Meaningful data is needed to support the ageing workforce, says IOSH’s Ryan Exley
Organisations should ensure that older workers, over the age of 60, are not neglected from reward programmes. They need to feel heard, seen and appreciated. Older workers might be more enticed by benefits such as mentoring programmes for junior colleagues, sharing their knowledge and experiences with those who are wanting to strive towards a career.
Flexibility and adaptability are crucial across different parts of the organisation to address work design for older workers, and professionals should consider psychological as well as physical changes as workers age. Organisations need to think beyond physical and mental wellbeing to look at the broader concept of overall wellbeing, including social, financial, career and community aspects. They need to listen, add wellbeing measurements, and share the information with the wider organisation.
While occupational safety and health professionals will not directly gather wellbeing data, they should aim to collaborate with HR and other areas of the business to collect meaningful data, such as stress-related sickness and absence data, capturing feedback on the effectiveness of wellbeing programmes or inputting into worker satisfaction surveys.

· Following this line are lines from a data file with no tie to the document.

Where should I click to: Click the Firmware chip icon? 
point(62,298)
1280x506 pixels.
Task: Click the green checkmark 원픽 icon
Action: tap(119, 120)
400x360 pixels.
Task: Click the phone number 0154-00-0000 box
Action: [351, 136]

Occupational health and safety and reward professionals can work together to ensure that wellbeing incentives are applicable to their workforce. One way to start is by carrying out a survey to gather information on individuals, which will help to find out what workers would like or are interested in. Putting wellbeing plans and reward incentives in place can build upon the overall culture of the organisation, encouraging skilled and experienced workers to feel recognised and valued, which will make them more likely to stay at the organisation.